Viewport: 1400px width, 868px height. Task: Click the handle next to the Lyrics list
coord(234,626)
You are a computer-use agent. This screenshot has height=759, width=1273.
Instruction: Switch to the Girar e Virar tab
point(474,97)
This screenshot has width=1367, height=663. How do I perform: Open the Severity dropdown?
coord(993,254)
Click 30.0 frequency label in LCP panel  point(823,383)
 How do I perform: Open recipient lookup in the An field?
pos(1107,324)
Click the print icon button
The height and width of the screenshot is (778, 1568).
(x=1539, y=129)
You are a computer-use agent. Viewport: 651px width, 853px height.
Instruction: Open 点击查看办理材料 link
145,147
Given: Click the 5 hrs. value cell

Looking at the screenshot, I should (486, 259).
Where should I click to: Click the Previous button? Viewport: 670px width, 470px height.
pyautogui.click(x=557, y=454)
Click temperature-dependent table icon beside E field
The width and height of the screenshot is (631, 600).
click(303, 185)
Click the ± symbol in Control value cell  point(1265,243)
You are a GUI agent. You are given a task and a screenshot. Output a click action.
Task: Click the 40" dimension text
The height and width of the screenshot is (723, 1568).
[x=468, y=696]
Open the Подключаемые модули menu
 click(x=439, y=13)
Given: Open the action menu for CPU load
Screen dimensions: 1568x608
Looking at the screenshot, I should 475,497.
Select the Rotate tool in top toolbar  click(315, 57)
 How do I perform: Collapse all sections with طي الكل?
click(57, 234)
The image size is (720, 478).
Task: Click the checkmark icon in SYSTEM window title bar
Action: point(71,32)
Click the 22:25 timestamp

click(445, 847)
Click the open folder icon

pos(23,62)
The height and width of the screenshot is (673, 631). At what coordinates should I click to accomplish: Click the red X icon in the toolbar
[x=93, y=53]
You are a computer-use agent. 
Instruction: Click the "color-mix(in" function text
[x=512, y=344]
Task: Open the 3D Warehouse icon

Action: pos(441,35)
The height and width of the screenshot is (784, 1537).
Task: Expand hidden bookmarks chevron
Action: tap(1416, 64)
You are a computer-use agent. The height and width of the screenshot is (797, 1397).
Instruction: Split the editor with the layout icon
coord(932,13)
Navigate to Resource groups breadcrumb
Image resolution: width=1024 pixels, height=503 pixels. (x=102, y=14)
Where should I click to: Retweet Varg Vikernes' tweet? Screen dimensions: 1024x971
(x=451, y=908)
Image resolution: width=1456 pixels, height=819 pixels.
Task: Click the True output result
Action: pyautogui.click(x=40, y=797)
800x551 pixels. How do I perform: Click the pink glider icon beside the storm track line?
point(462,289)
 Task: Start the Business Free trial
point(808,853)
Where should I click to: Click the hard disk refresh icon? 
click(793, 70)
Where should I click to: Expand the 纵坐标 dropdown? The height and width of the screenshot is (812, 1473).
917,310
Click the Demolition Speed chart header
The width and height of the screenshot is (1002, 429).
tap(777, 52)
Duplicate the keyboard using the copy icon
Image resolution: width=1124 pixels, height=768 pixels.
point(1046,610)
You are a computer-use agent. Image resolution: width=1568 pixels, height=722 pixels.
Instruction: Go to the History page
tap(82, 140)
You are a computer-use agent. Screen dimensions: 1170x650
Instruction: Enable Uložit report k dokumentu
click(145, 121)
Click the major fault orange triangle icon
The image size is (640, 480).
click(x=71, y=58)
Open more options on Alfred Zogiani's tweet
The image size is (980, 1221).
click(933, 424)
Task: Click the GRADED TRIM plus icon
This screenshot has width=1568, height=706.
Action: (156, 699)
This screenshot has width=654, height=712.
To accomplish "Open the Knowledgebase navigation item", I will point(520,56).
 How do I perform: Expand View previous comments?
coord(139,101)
——————
### Do this
List each line of the rows above that contains the string "text". Case counts when matching.

### Solution
Task: Click the 40" dimension text
Instruction: Click the "color-mix(in" function text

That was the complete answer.